**Task objective:**
Only the text of the records belongs in the answer, copied exactly and without pictures.
═════ Data for review ═════
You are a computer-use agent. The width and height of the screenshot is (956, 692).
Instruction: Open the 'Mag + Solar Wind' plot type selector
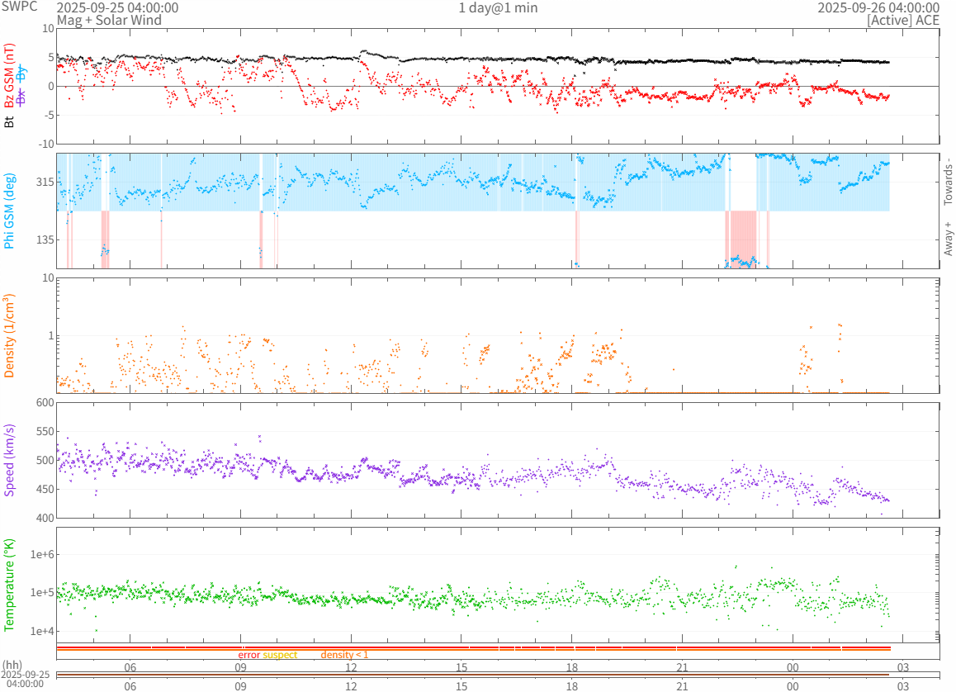109,20
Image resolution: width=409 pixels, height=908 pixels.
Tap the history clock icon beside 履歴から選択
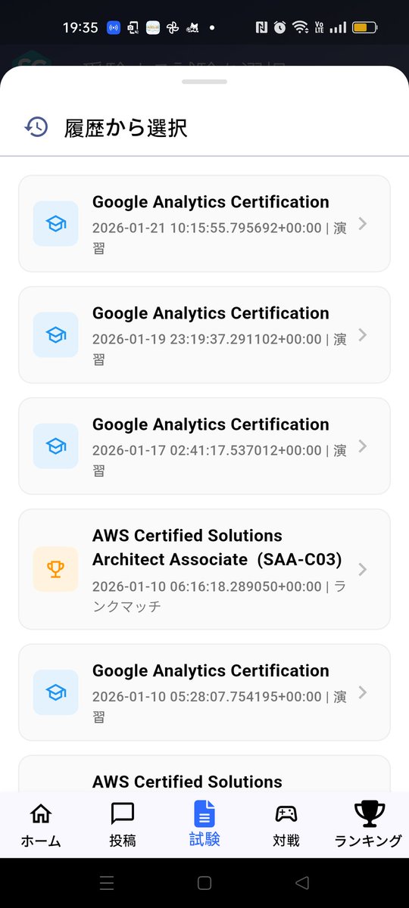(x=36, y=128)
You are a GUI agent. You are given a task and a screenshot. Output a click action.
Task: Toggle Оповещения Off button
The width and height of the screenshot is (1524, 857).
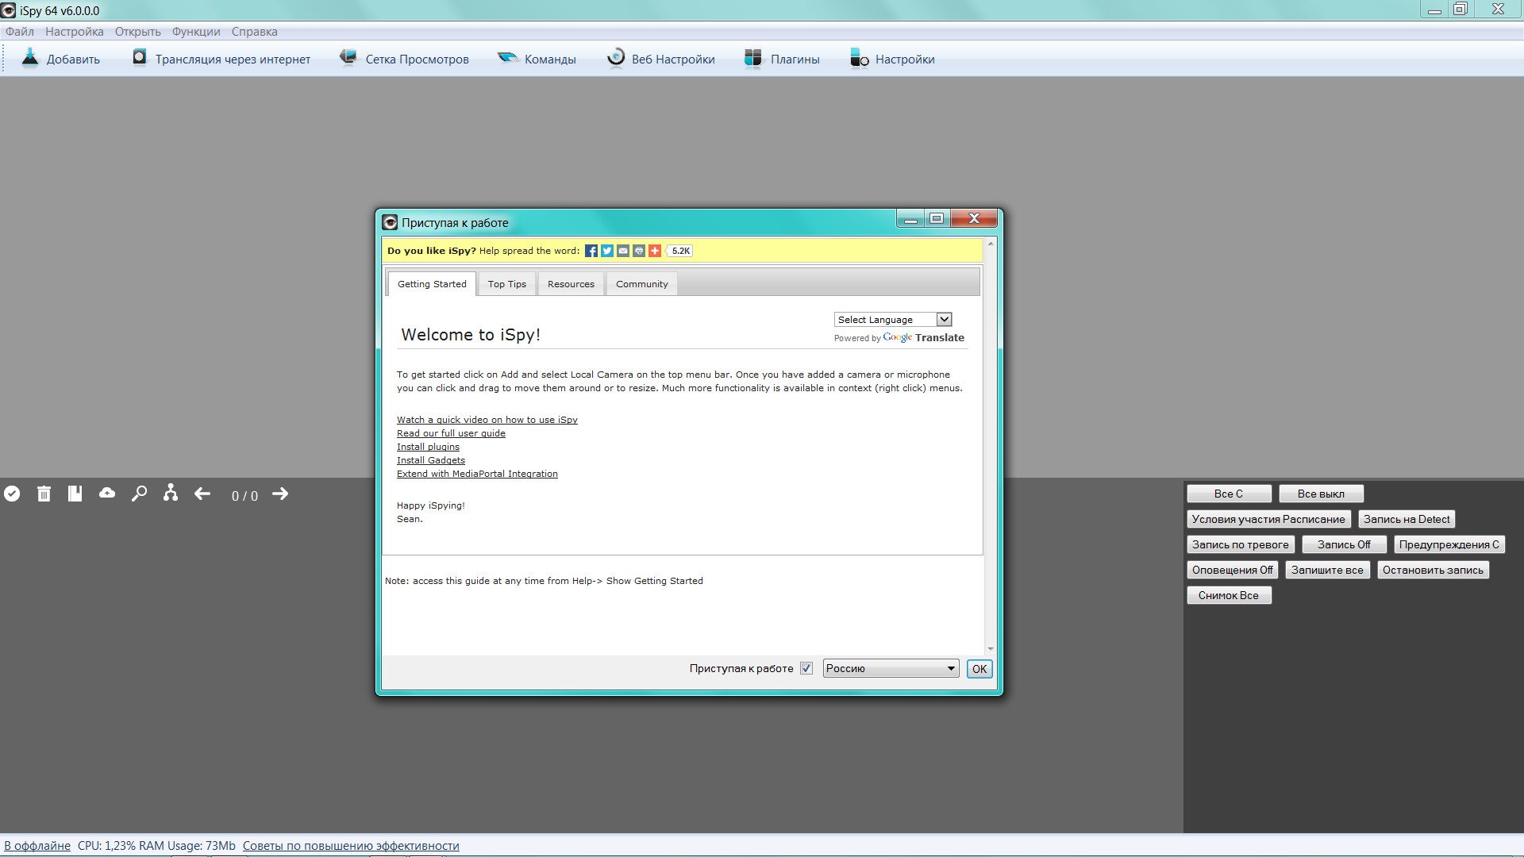click(x=1233, y=569)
═════
**Expected output:**
You are a computer-use agent. The width and height of the screenshot is (956, 692).
Instruction: Open the 'Mag + Solar Wind' plot type selector
109,20
Image resolution: width=409 pixels, height=908 pixels.
Tap the history clock icon beside 履歴から選択
(x=36, y=128)
You are a GUI agent. You are given a task and a screenshot. Output a click action.
Task: Toggle Оповещения Off button
The width and height of the screenshot is (1524, 857).
click(x=1233, y=569)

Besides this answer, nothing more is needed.